Adland_ Searching for the Meaning of Life on a Branded Planet - James P. Othmer [16]
One day Wine Man came back from a two-hour lunch in his full-length mink coat and asked me to move the tintype press to another part of the apartment. The machine weighed several hundred pounds and was difficult to grip. “How about on the other side of the room? Nah, how about behind the couch?” This went on for some time. It bothered me because I could tell he thought I was a hick, and I didn’t like the way he was getting off on having me muscle things around. Perhaps the laborer’s job looming as a dreaded option exacerbated my sensitivity to this circumstance. Perhaps I felt it was important that I distance myself from physical labor to prove that I was capable of better, more cerebral things. I was a writer, after all, not a moving man. Plus, the full-length mink coat, which he still had not taken off, wasn’t helping things.
Before the fifth move I asked if he was sure that was where he wanted it. “Yes, I’m quite sure.” During the sixth move, after I’d smashed my hand on a doorjamb, I calmly told him that if he didn’t make up his mind, I was going to throw him, his printing press, and his mink fucking coat out of the twenty-third-floor window.
My next job was with Dell Publishing. While I was with the wine magazine, I’d interviewed there for a job as an editorial assistant but didn’t get it. I wrote back to the HR person saying that I was shocked. I thought I’d killed in the interview (during which I didn’t utter one obscenity). This follow-up letter didn’t get me the editorial job, but it did lead to a position in the publicity department, and soon my first taste of advertising.
Five Things I Wrote Before Attempting My First Ad
Book-jacket copy for a romance novel about a woman who was “an accountant by day and Fatima, the exotic belly dancer, by night.”
The premature obituary for the former Boston Red Sox favorite Tony Conigliaro.*3
A script for a training film for New York City hospitals titled “Creating a Sterile Field for Basic Gall Bladder Surgery.”
Copy for Wacky Packages stickers for the Scholastic Book Club.
A halfhearted letter of apology to the publisher of a certain wine magazine, asking for forgiveness and (unsuccessfully) a second chance at employment.
Feh!
New York, New York, 1985
Turns out I wasn’t a very good publicist.

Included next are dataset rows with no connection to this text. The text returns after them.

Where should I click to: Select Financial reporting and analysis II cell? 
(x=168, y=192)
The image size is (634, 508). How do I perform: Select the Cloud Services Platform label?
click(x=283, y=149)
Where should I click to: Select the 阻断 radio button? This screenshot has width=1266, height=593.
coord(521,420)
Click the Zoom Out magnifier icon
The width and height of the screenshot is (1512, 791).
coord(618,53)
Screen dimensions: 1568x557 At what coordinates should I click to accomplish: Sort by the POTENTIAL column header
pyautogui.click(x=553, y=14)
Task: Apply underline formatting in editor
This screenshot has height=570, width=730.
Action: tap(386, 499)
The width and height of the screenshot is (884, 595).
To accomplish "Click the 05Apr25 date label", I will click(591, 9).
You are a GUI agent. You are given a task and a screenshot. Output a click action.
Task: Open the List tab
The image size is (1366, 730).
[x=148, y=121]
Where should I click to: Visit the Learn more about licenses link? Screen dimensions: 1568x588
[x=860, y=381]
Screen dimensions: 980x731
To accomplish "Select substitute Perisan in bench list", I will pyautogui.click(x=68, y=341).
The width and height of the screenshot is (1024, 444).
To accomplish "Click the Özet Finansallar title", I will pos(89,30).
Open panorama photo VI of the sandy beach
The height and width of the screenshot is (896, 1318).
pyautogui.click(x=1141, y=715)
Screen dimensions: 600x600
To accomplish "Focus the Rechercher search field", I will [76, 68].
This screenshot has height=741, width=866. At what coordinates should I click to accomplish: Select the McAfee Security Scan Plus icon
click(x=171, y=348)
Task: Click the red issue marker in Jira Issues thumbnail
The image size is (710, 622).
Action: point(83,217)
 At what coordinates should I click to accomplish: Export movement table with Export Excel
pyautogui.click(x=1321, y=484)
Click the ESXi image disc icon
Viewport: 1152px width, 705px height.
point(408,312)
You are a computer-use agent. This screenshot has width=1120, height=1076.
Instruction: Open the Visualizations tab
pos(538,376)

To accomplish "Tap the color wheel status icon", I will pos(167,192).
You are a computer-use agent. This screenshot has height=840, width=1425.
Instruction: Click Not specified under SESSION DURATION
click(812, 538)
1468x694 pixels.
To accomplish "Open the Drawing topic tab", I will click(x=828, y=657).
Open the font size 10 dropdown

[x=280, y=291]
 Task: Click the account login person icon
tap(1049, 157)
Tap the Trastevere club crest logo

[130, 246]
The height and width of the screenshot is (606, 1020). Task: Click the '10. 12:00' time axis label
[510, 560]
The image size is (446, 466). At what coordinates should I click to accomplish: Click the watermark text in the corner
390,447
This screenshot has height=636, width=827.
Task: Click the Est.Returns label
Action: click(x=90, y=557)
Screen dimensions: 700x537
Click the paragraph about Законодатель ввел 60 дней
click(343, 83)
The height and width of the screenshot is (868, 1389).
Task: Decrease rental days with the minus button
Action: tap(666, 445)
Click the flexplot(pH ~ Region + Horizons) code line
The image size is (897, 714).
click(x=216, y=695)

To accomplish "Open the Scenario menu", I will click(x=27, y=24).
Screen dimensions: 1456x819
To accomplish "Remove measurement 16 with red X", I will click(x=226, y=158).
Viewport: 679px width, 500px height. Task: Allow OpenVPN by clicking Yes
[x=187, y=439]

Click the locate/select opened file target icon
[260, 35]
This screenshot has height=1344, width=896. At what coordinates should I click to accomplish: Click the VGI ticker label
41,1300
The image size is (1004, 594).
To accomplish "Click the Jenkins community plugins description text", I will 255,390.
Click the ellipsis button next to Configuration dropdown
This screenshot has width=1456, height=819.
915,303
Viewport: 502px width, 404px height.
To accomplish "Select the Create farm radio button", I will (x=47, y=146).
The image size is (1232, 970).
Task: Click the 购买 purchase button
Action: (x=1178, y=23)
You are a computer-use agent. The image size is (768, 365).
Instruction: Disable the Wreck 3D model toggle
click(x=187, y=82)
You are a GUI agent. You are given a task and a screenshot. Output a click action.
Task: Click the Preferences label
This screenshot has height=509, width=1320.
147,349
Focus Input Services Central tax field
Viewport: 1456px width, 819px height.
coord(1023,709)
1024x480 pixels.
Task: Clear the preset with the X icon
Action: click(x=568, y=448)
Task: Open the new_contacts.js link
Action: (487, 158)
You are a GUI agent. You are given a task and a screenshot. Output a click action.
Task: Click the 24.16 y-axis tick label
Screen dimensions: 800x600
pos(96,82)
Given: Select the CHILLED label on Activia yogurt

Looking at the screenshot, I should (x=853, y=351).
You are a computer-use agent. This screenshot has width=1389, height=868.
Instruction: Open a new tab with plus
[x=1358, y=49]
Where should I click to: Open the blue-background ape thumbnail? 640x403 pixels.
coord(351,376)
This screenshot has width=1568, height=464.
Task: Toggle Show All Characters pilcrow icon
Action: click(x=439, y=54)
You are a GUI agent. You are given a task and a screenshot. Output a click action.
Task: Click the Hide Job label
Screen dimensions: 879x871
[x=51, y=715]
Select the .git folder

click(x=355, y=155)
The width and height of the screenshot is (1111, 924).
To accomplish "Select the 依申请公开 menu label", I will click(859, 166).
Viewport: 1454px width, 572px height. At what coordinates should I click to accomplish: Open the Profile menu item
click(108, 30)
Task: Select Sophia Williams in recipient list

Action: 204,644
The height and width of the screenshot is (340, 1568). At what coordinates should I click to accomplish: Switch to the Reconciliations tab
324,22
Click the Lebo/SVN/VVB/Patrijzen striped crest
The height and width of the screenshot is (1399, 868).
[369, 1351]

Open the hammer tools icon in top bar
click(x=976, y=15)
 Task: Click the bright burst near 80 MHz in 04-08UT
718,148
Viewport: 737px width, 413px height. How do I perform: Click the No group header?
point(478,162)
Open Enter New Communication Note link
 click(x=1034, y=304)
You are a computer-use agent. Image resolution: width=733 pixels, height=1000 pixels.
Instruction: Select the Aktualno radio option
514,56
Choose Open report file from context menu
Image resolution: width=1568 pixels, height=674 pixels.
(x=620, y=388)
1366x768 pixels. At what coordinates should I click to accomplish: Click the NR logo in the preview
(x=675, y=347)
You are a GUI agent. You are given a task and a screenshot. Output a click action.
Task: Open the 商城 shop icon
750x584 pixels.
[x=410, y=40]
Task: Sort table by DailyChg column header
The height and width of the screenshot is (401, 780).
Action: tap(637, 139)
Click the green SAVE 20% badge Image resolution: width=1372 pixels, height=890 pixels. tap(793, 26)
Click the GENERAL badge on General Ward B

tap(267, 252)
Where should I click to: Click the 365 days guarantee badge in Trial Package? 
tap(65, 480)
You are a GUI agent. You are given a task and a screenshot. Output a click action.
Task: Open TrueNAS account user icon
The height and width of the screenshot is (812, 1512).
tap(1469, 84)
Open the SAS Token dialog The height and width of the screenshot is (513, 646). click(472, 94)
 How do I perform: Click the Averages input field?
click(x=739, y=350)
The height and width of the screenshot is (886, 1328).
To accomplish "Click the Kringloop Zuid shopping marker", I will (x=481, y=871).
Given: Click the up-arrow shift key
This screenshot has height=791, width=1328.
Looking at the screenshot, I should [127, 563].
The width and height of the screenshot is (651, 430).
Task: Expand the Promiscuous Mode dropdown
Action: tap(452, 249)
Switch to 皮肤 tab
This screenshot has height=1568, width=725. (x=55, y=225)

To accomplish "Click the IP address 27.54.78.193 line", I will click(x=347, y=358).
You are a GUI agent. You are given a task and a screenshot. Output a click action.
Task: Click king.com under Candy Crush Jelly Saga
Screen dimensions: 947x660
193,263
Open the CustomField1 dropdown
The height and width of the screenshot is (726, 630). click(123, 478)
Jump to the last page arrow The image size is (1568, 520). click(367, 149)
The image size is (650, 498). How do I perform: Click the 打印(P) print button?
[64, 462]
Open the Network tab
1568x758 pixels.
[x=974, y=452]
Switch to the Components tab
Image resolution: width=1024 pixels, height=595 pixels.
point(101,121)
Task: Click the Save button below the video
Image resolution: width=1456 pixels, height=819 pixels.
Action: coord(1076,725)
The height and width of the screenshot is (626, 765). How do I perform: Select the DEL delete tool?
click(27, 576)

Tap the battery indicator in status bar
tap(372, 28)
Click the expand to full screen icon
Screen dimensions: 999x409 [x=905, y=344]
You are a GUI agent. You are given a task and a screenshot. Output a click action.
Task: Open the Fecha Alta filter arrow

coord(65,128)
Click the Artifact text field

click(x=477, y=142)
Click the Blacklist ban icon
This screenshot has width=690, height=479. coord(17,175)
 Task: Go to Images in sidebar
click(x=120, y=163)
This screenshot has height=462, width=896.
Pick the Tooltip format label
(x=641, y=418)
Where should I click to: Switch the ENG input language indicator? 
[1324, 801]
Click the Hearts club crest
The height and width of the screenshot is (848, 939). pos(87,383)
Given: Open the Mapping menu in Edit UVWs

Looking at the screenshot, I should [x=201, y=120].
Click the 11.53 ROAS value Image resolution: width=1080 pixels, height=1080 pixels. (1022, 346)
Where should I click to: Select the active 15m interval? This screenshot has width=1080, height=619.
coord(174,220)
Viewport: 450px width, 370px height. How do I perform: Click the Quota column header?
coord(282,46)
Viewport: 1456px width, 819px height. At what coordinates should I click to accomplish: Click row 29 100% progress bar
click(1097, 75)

I wrote a hell of a press release, but I wasn’t especially gifted at convincing, say, the producers at Good Morning America or Oprah (before she became “OPRAH!”) that I had the perfect author for them. So after a less-than-amazing go at booking tours for commercial authors such as Joan Rivers and Danielle Steel, I was assigned more literary authors, including Kurt Vonnegut and Richard Yates. Which was more than fine by me.
But still, I had no idea what I wanted to do with my life. For a while, I thought about going to law school to study environmental law. But my brother tried to talk me out of it. He said lawyers were soulless scum.*4 The same week I signed up for the LSATs, I also filled out an application for NYU’s MFA Creative Writing Program. As luck or fate would have it, NYU accepted me first, and I quickly abandoned any ideas of attending law school. There was no future in environmental law, anyway, right?
Soon my press-release-writing skills (combined with my subpar booking skills) led to a request by the head of advertising and promotion to compete with Dell’s outside ad agency to think up a campaign line for a book by a gonzo movie critic named Joe Bob Briggs.
My line was eventually chosen and used on everything from bumper stickers, ads, and brochures to the cover. The book would prove to be a flop, but by then I had been moved out of publicity to a better-paying job in the marketing department, churning out catalog copy and promotional brochures and occasionally rewriting trade and consumer print ads and radio spots submitted by Dell’s ad agency.